This past weekend, Drew Brees of the New Orleans Saints set a new record in the National Football League - 48 straight games with a touchdown pass.
He broke a record that stood for almost half a century - and, from the clips we saw, was a bit unaware of the man whose record he broke. . . .
Johnny Unitas was every child's hero in the late 1950s through the 1960s. Every kid who picked up a football imagined himself throwing a strike to Raymond Berry as the Baltimore Colts marched to another victory.
Johnny U was the epitome of the American Dream - a child of the steel mills of Pittsburgh, he was not a product of the big-college system. He did not come from a well-to-do-family. In fact, his father died when he was 4.
He spent a good, but not spectacular, college career at the University of Louisville. He was drafted late (in the ninth round) by his hometown NFL team - the Pittsburgh Steelers - but did not survive training camp.
He was playing on a bushleague team in the suburbs of Pittsburgh when Baltimore coach Weeb Ewbank summoned him to be a backup for his starting quarterback. When the now unknown starter, George Shaw, was injured early in the 1957 season, Unitas was on his way.
He was the quarterback in the "greatest game every played" - the Colts' victory over the New York Giants 17-14 in overtime in 1958. He threw an incredible 290 touchdown passes - including in 47 straight games.

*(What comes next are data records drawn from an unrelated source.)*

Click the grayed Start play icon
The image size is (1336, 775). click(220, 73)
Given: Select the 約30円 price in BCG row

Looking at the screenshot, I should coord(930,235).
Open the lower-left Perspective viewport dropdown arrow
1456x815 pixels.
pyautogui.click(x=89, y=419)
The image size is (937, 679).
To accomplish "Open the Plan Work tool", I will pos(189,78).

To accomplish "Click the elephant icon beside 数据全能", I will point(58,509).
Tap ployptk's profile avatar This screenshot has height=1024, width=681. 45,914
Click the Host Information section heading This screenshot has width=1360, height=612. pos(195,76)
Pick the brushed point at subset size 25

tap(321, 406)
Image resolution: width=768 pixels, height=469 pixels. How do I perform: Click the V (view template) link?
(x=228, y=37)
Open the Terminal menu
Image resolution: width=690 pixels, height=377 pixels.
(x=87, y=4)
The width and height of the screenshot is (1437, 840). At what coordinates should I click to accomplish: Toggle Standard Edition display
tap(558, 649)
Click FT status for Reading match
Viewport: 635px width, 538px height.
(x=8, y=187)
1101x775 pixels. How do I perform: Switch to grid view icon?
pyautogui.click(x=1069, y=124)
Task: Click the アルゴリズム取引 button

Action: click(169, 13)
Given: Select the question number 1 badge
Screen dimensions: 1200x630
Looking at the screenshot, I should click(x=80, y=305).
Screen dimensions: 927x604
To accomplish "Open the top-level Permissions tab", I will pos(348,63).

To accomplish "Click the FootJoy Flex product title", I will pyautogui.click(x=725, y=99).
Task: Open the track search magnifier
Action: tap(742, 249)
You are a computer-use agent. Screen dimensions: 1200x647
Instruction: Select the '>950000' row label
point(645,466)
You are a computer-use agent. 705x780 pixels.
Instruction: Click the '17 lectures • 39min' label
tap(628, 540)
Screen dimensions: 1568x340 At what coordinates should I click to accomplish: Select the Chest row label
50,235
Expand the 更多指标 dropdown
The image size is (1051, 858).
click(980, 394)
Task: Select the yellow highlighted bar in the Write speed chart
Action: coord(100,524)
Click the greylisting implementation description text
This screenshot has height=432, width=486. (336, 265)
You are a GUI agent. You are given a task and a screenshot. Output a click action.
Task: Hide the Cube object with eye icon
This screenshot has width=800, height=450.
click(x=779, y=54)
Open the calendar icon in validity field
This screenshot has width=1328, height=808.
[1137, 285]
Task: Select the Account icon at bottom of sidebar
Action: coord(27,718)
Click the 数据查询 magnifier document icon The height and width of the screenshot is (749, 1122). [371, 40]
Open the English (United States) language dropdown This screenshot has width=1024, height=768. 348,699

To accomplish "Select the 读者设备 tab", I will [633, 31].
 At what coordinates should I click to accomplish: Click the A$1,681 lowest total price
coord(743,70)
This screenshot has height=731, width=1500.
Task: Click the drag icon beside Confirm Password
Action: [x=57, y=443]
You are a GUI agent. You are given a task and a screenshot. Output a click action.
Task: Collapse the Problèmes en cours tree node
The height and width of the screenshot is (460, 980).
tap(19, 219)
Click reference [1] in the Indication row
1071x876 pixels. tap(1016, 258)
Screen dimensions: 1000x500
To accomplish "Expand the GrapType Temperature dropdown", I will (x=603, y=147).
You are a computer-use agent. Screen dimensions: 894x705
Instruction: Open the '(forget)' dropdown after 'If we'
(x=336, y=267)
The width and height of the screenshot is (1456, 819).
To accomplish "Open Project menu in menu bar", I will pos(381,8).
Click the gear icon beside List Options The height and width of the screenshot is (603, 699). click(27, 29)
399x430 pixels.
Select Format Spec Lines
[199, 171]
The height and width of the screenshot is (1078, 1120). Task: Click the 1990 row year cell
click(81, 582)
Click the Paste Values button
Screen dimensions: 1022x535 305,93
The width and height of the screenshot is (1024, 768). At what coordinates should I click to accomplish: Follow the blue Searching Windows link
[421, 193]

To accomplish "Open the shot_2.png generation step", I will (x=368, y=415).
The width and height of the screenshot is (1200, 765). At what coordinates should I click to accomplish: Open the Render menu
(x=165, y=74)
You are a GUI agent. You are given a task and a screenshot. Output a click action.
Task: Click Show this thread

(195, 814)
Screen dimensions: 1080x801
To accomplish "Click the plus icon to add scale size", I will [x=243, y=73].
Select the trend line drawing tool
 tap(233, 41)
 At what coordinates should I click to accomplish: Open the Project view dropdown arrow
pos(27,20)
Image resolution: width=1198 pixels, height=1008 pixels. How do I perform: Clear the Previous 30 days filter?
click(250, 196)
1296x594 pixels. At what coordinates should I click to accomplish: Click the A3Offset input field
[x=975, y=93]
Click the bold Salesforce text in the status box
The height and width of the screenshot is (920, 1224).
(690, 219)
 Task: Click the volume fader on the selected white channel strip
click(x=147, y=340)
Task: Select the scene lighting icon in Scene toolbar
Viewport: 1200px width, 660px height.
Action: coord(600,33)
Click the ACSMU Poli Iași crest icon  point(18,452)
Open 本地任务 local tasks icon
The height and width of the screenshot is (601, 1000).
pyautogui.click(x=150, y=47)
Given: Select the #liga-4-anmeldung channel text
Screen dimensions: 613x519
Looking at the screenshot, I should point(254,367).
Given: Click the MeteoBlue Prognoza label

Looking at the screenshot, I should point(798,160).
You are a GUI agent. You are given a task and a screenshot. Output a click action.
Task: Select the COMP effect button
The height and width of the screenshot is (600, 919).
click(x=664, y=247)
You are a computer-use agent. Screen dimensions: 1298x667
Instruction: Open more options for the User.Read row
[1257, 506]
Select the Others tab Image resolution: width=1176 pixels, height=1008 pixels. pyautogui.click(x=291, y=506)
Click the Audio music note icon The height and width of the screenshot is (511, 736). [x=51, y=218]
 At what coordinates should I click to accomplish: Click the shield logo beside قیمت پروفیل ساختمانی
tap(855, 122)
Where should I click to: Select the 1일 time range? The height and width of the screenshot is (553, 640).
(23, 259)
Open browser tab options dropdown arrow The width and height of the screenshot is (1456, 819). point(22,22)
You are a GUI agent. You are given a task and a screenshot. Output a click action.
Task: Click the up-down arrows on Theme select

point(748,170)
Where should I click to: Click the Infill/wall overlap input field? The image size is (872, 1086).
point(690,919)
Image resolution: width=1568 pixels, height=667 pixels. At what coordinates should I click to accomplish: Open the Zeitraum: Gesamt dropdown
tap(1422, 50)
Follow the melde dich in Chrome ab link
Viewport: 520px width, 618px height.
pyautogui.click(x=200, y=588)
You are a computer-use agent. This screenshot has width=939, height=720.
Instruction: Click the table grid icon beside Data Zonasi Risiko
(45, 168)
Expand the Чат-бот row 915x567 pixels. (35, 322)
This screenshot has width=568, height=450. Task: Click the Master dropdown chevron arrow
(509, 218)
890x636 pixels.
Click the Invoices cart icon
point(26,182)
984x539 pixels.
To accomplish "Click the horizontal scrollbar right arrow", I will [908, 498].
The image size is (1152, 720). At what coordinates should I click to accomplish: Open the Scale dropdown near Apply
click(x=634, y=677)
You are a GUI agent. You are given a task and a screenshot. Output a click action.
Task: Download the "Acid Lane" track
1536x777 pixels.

Most importantly, he single-handedly is responsible for the success of the NFL today. Until Johnny U came along, the NFL was not on television regularly - it was certainly not "must see" TV. But, all of a sudden, everybody wanted to see the gambler from Baltimore - he was known for long passes on third-down-and-short yardage situations - and that sold big TV contracts and tons of season tickets.
More than an NFL legend, Johnny Unitas was a good man. When we worked for a newspaper just north of Baltimore (in York, Penn.), the word in the newsroom was that if any cause involving children needed a celebrity, Johnny Unitas and Brooks Robinson would appear.
Later, our niece worked in the same building with Johnny U. She never saw him play football. But she saw him day after day, smiling, signing autographs - and genially greeting co-workers in the building where he had his office.
So, Sunday, Drew Brees surpassed his record for consecutive games with a touchdown pass. We can only hope that Brees' lifetime record as an admirable, compassionate human being will equal Johnny Unitas'.
* Editorials reflect the opinion of the publisher.